The comic tropes of Woolf's “Friendships Gallery” (her emphasis on Violet's physical height and persistent laugh, the disruptions of narrative time) as well as the biographer's self-conscious rejection of sentimental and realistic narrative forms suggest the sketch's pivotal position in Woolf's feminist revisions of literary traditions. In this more “proper writing of lives” (15 April 1908, Letters [The Letters of Virginia Woolf] 1: 325), “Friendships Gallery” tells Violet Dickinson's history by way of a dialogic emphasis on voice, in order to convey the energy and strength of Violet's character from birth through middle age—a range of female experience not traditionally recorded within the conventions of either the nineteenth-century biography or novel. By explicitly calling on both the historiographic and novelistic conventions for writing a woman's life, Woolf's biographical sketch of Dickinson reveals how these narrative forms can limit a woman's material existence within a capitalist society's histories and stories. Woolf therefore explicitly writes into her narrative what patriarchal ideologies and, consequently, history often elide: a woman's individual character, expressed through body and voice.

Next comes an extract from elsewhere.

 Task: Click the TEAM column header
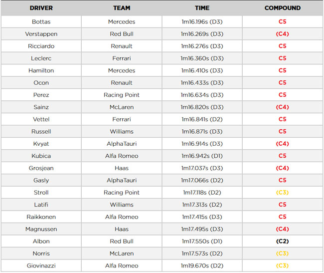122,8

Since the tension between biographical truth and literary fiction is explicitly worked out in the pages of this early biographical sketch, “Friendships Gallery” offers early evidence for Woolf's goal of a new “art” of biography that strives to capture “the truth of real life and the truth of fiction,” however “antagonistic” and “incompatible” those truths may be (“The New Biography” [1927], 154-55). John Stape's assertion that we find the roots of Orlando in “The Journal of Mistress Joan Martyn” (1906), “Memoirs of a Novelist” (1909), and “The Jessamy Brides” (1927) is therefore appropriate but incomplete (xi). While these three texts certainly contribute to the development of Woolf's art, I believe that “Friendships Gallery” best represents the complex root system from which Orlando grows. In the pages of “Friendships Gallery,” we see nearly all of the qualities Stape identifies in his description of Orlando: a “hybrid genre of mock forms,” “simultaneously a novel, a treatise on biography, a study of the art of fiction, a work of feminist social criticism, a revisionist literary history and the fantastically reinvented life history of Woolf's friend” (xi).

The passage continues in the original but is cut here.